[Entries pointing to words and elements]
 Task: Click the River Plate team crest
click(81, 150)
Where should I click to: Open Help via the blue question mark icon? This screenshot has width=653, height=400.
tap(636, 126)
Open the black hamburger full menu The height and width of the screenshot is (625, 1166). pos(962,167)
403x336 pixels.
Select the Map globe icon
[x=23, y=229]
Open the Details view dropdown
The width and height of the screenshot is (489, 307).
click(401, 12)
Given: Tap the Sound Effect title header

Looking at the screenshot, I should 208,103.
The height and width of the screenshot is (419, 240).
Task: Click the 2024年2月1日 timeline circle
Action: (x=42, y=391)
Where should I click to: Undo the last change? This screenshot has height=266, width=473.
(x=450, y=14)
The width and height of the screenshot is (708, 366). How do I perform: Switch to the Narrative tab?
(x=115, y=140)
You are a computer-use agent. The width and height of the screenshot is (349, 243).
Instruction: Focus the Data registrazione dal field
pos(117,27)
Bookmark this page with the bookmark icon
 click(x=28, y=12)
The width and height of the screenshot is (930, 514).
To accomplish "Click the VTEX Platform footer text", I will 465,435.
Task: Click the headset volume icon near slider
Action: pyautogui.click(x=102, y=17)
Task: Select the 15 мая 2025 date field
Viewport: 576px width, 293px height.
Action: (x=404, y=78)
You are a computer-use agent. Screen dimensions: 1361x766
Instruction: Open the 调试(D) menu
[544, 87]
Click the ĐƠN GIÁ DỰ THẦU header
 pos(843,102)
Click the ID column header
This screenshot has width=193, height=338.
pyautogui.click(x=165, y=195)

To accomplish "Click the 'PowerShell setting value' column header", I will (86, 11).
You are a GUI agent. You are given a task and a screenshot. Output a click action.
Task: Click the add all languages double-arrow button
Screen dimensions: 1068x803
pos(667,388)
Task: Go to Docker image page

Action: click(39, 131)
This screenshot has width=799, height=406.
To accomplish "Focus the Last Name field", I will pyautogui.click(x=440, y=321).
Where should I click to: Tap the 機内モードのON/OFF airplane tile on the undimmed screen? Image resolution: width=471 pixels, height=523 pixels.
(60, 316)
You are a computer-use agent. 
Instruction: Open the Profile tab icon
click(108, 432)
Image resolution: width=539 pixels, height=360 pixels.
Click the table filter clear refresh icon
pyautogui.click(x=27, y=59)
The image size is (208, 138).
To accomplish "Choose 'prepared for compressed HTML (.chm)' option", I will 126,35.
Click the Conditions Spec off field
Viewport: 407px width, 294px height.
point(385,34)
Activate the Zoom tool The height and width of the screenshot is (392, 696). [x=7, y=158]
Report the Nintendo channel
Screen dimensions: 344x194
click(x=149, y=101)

### Stated exercise
Give all the entries above as a Markdown table with a Row column that numbers each line and a Line column that holds it. Leave out the blank lines.

### Written solution
| Row | Line |
|---|---|
| 1 |  Task: Click the River Plate team crest |
| 2 | click(81, 150) |
| 3 | Where should I click to: Open Help via the blue question mark icon? This screenshot has width=653, height=400. |
| 4 | tap(636, 126) |
| 5 | Open the black hamburger full menu The height and width of the screenshot is (625, 1166). pos(962,167) |
| 6 | 403x336 pixels. |
| 7 | Select the Map globe icon |
| 8 | [x=23, y=229] |
| 9 | Open the Details view dropdown |
| 10 | The width and height of the screenshot is (489, 307). |
| 11 | click(401, 12) |
| 12 | Given: Tap the Sound Effect title header |
| 13 | Looking at the screenshot, I should 208,103. |
| 14 | The height and width of the screenshot is (419, 240). |
| 15 | Task: Click the 2024年2月1日 timeline circle |
| 16 | Action: (x=42, y=391) |
| 17 | Where should I click to: Undo the last change? This screenshot has height=266, width=473. |
| 18 | (x=450, y=14) |
| 19 | The width and height of the screenshot is (708, 366). How do I perform: Switch to the Narrative tab? |
| 20 | (x=115, y=140) |
| 21 | You are a computer-use agent. The width and height of the screenshot is (349, 243). |
| 22 | Instruction: Focus the Data registrazione dal field |
| 23 | pos(117,27) |
| 24 | Bookmark this page with the bookmark icon |
| 25 |  click(x=28, y=12) |
| 26 | The width and height of the screenshot is (930, 514). |
| 27 | To accomplish "Click the VTEX Platform footer text", I will 465,435. |
| 28 | Task: Click the headset volume icon near slider |
| 29 | Action: pyautogui.click(x=102, y=17) |
| 30 | Task: Select the 15 мая 2025 date field |
| 31 | Viewport: 576px width, 293px height. |
| 32 | Action: (x=404, y=78) |
| 33 | You are a computer-use agent. Screen dimensions: 1361x766 |
| 34 | Instruction: Open the 调试(D) menu |
| 35 | [544, 87] |
| 36 | Click the ĐƠN GIÁ DỰ THẦU header |
| 37 |  pos(843,102) |
| 38 | Click the ID column header |
| 39 | This screenshot has width=193, height=338. |
| 40 | pyautogui.click(x=165, y=195) |
| 41 | To accomplish "Click the 'PowerShell setting value' column header", I will (86, 11). |
| 42 | You are a GUI agent. You are given a task and a screenshot. Output a click action. |
| 43 | Task: Click the add all languages double-arrow button |
| 44 | Screen dimensions: 1068x803 |
| 45 | pos(667,388) |
| 46 | Task: Go to Docker image page |
| 47 | Action: click(39, 131) |
| 48 | This screenshot has width=799, height=406. |
| 49 | To accomplish "Focus the Last Name field", I will pyautogui.click(x=440, y=321). |
| 50 | Where should I click to: Tap the 機内モードのON/OFF airplane tile on the undimmed screen? Image resolution: width=471 pixels, height=523 pixels. |
| 51 | (60, 316) |
| 52 | You are a computer-use agent.  |
| 53 | Instruction: Open the Profile tab icon |
| 54 | click(108, 432) |
| 55 | Image resolution: width=539 pixels, height=360 pixels. |
| 56 | Click the table filter clear refresh icon |
| 57 | pyautogui.click(x=27, y=59) |
| 58 | The image size is (208, 138). |
| 59 | To accomplish "Choose 'prepared for compressed HTML (.chm)' option", I will 126,35. |
| 60 | Click the Conditions Spec off field |
| 61 | Viewport: 407px width, 294px height. |
| 62 | point(385,34) |
| 63 | Activate the Zoom tool The height and width of the screenshot is (392, 696). [x=7, y=158] |
| 64 | Report the Nintendo channel |
| 65 | Screen dimensions: 344x194 |
| 66 | click(x=149, y=101) |